The way up is also the way down?
The book gives you a vivid sense of the irrational and dangerous power of religion. But what of upward self-transcendence?
Huxley speaks much less of upward self-transcendence in this book, but he explores it at length in The Perennial Philosophy, written six years earlier. He appears to believe this path is only open to a handful of mystics and contemplatives, who use meditative techniques to liberate themselves from their many selves (the ego, the subconscious) until they finally reach the Ground of Being. It’s an individualist, intellectualist and elitist vision of spirituality. He sees all crowds as ‘the social equivalent of a cancer’ - an extreme if understandable position in a world recovering from fascism.
Here’s the Big Question: ‘To what extent, and in what circumstances, is it possible for a man to make use of a descending road as a way to spiritual self-transcendence?’
Huxley admits that ‘a downward movement may sometimes be made the beginning of an ascent.’ He writes:
When the shell of the ego has been cracked and there begins to be a consciousness of the subliminal and physiological othernesses underlying personality, it sometimes happens that we catch a glimpse, fleeting but apocalyptic, of that other Otherness, which is the Ground of all being. So long as we are confined within our insulated selfhood, we remain unaware of the various non-selves with which we are associated - the organic non-self, the collective not-self of the psychic medium...and the immanent and transcendent not-self of the Spirit. Any escape, even by a descending road, out of insulated selfhood makes possible at least a momentary awareness of the not-self on every level, including the highest.
So all these downward paths out of the ego may become upward paths to the Spirit - people can become awakened through drug experiences (Huxley would of course write a lot more positively about this later in The Doors of Perception, published three years later), through sex (he is a fan of DH Lawrence’s exploration of sex-mysticism) and through crowd-intoxication: ‘Some good may sometimes come out of even the most corybantic of revival meetings’, he says rather condescendingly.

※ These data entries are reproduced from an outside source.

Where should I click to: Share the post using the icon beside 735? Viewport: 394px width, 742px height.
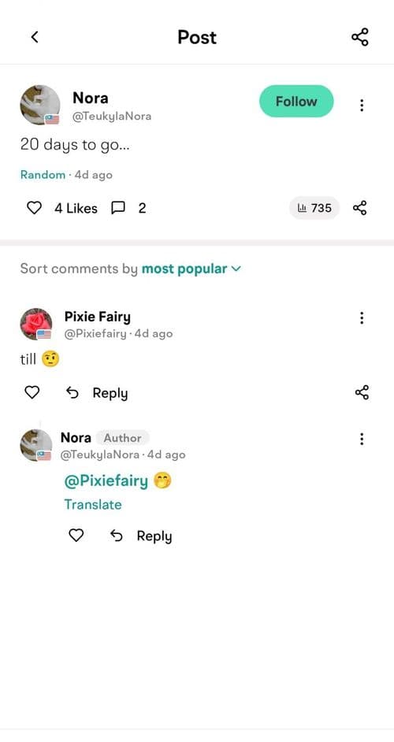(x=360, y=208)
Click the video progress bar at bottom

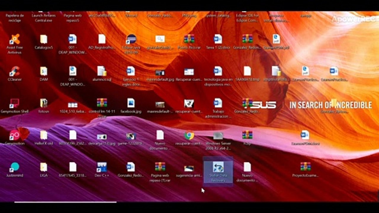(x=190, y=202)
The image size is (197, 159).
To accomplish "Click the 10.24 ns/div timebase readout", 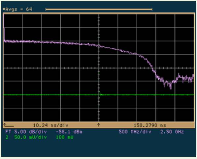I will pyautogui.click(x=50, y=125).
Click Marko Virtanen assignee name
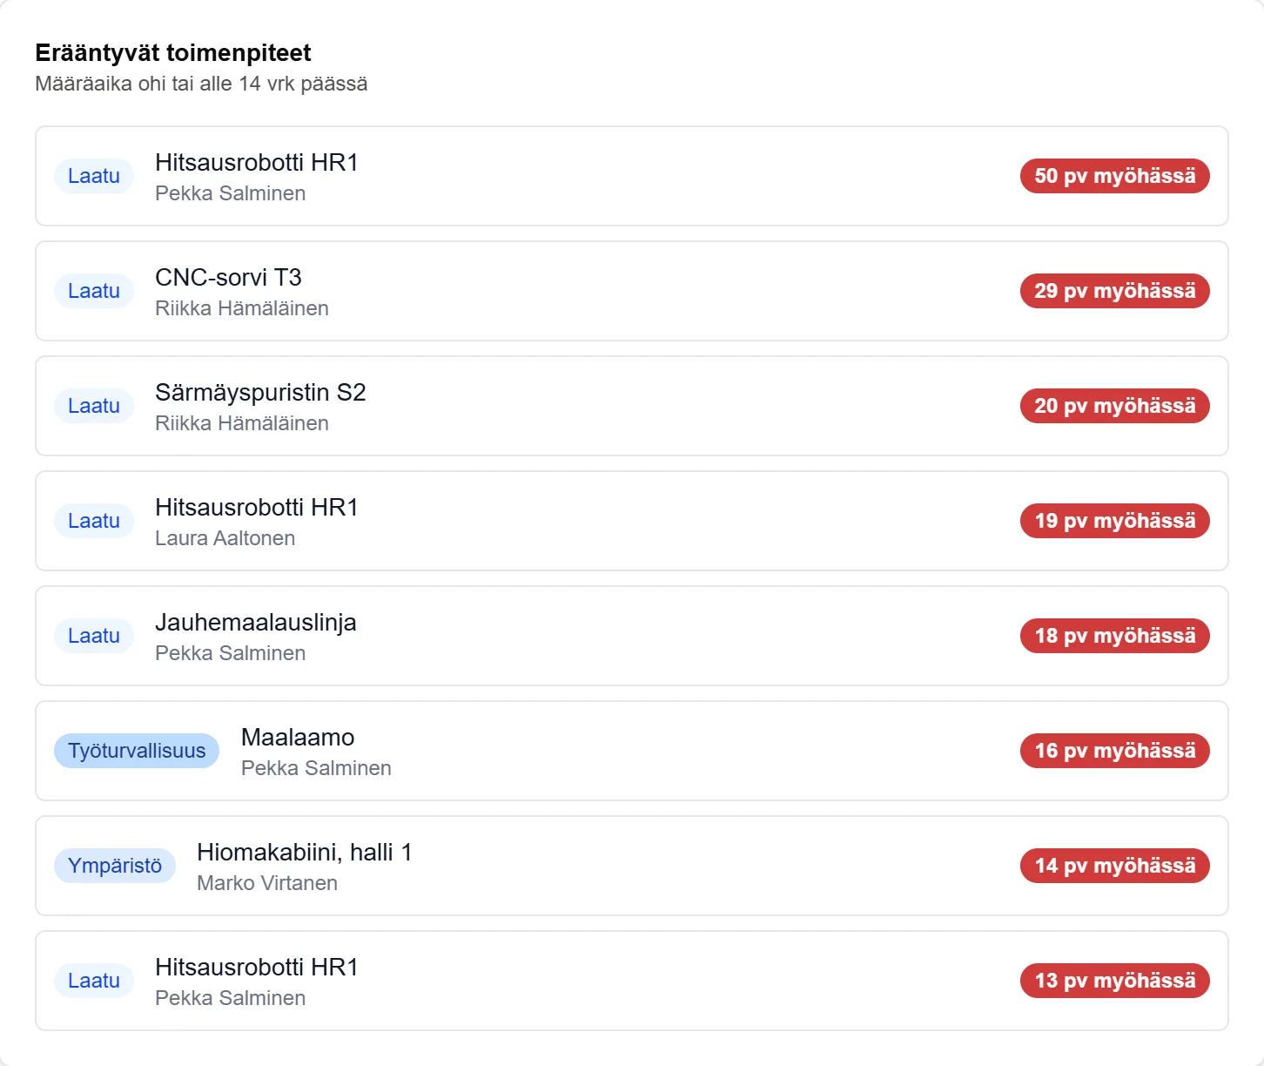This screenshot has height=1066, width=1264. click(267, 883)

His idea of upward and downward transcendence reminds me of the transpersonal psychologist Ken Wilber’s concept of the ‘pre-trans fallacy’: we can mistakenly believe that any journey beyond rationality or beyond the ego is spiritual. However, often these journeys are a reversion to earlier, primitive irrationality - speaking in tongues or uncontrollable giggling could be seen as a reversion to infantile baby-talk rather than spiritual transcendence. We’re not going forwards, we’re going backwards.
This is why the spiritual path is so difficult. I wonder if the way up doesn’t inevitably involve the way down too - to reach the ‘heart’, or the ‘ground of Being’, you journey through the mist of the psychic realm, through the swamp of your unconscious with all its fantasies, resentments and longings. And at every step, your ego can reappear and try to assert its fantasies of self-glorification.
In our skeptical era, we tend to write off both upward and downward transcendence as childish flights into irrationality. But that doesn’t work, because the human urge for self-transcendence does not go away. And there are profoundly positive things we can get from self-transcendence - healing, creativity, group-bonding, self-actualization.
The negative vision shown in Goya’s Sleep of Reason is not the whole story. In fact, the original for the engraving was called The Vision of the Artist, and is arguably a more positive vision. The full title is ‘Fantasy abandoned by reason produces impossible monsters: united with her, she is the mother of the arts and the origin of their marvels’. We shouldn’t simply ignore the subliminal self and its gifts, rather, we should learn how to balance them with our critical rationality.